Habitat-Sim Basics for Navigation Habitat-sim is a highly efficient, photorealistic 3D simulator for embodied agents operating in the virtual environments. This tutorial helps you to learn our simulator for navigation through a series of coding examples. It demonstrates how to load a scene, set and configure an agent, as well as its sensors (e.g., color, semantic, and depth sensors), instruct the agent to navigate and obtain the observations. It also introduces the NavMesh, an efficient mechanism to handle the collision constraints during the navigation. It teaches you how to load a NavMesh for the scene, recompute it at runtime, and let the agent take actions within the NavMesh.

Habitat-Lab for Navigation In this section we discuss how Habitat-Lab is used in defining embodied AI navigation tasks, evaluating agents, and training agents.

Habitat-Challenge In this section, we provide an overview of the Habitat Challenge – an AI challenge where participants upload agents to be evaluated in unseen environments.

Habitat-Sim for Interaction Habitat-sim is interactive! Users can now add new objects to a static background scene, set object states, run dynamics simulation, and more with ease through the Simulator API. This use-case driven tutorial covers interactivity in Habitat-sim. Topics such as adding objects to a scene, kinematic object manipulation, dynamics simulation, collision checking, and configurable navigation constraints will be covered.
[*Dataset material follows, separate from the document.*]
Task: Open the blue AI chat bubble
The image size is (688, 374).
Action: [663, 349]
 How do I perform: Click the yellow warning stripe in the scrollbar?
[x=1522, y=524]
We will demonstrate a number of example applications, including: generating data for physical reasoning tasks, adding objects to the scene via rejection sampling on the NavMesh, and an embodied object fetch task.

Habitat-Sim Advanced Topics Expanding on the Habitat-Sim Basics and Interaction tutorials, this tutorial will cover some advanced topics for making the most of the Habitat-sim API. In addition to a detailed discussion of the object construction via attributes templates and the template libraries, we will demonstrate: tracking objects with a motion following camera, retrieving and displaying 2D projections of 3D points, and programmatically configuring semantic ids for objects and scene nodes.
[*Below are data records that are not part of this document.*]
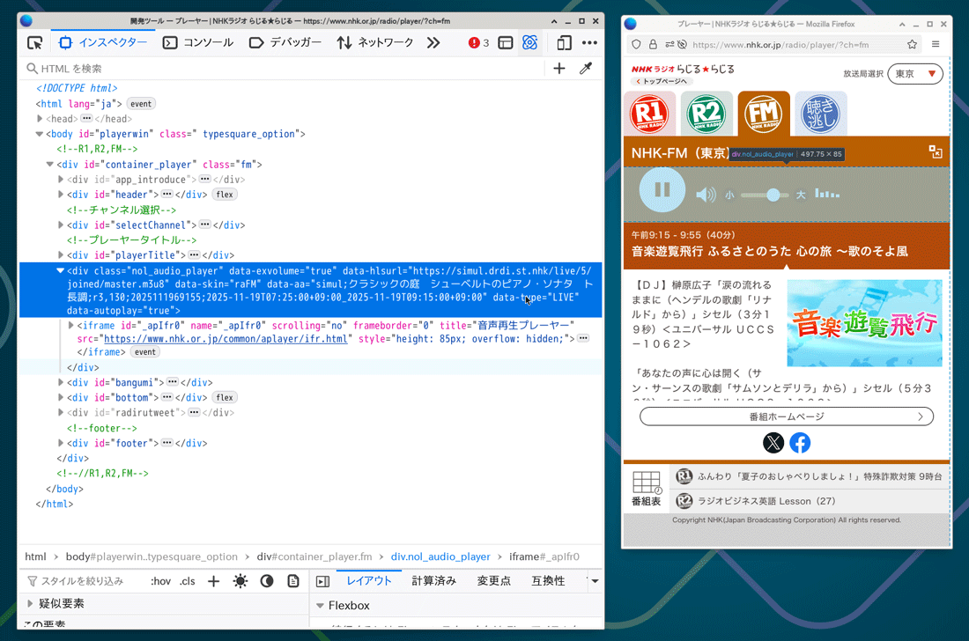The height and width of the screenshot is (641, 969).
Task: Select the element picker tool in DevTools
Action: pos(35,42)
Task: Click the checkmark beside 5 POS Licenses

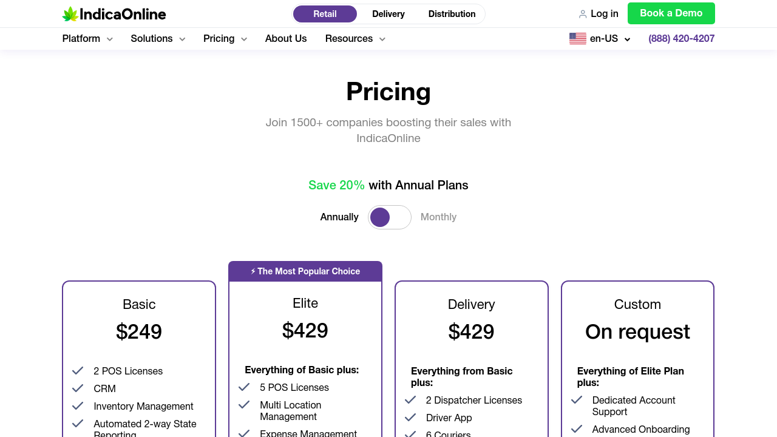Action: pos(244,387)
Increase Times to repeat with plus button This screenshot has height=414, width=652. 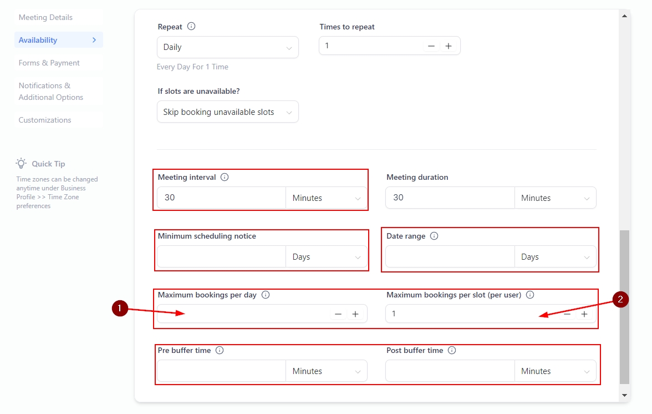click(449, 46)
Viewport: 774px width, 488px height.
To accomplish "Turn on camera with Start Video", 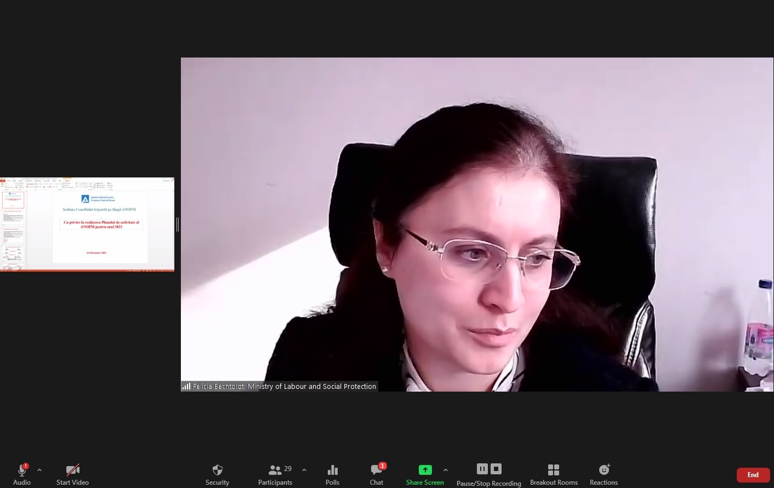I will 72,470.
Habitat-Lab for Interaction In this tutorial, we will look at how to setup an interaction task in Habitat Lab. We’ll cover key components using the task of furniture rearrangement as an example. We will walk through how to create, store and load objects into the simulator; define new action spaces such as a magic pointer action for grabbing / releasing objects; extend the observation space to include information about the objects and create reward functions for training RL agents. Finally we will train an RL agent to solve a single episode of this task. After going through this tutorial, one should be able to utilize all the interactive features of the Habitat Simulator and expose them through Habitat Lab in the form of observations, new action spaces, measurements and reward.

Faster RL Training: Profiling and Optimization Why focus on performance optimization for RL training? The goal is higher framerates. A higher framerate lets us scale our training to more steps, and it lets us iterate faster on our day-to-day experiments. In this short, accessible tutorial, we’ll profile and optimize an example program in real time in a Colab notebook. We’ll use one of Habitat’s PointGoal navigation baselines as our example program, but the lessons here can be applied to any RL training. We’ll walk through the process of capturing a profile, identifying candidates for optimizations, making improvements to our code, and evaluating speedup. We’ll try some profiling tools including py-spy, speedscope, and Nsight Systems. We’ll use a multithreaded trace to identify GPU-bound scenarios and opportunities for better parallelism.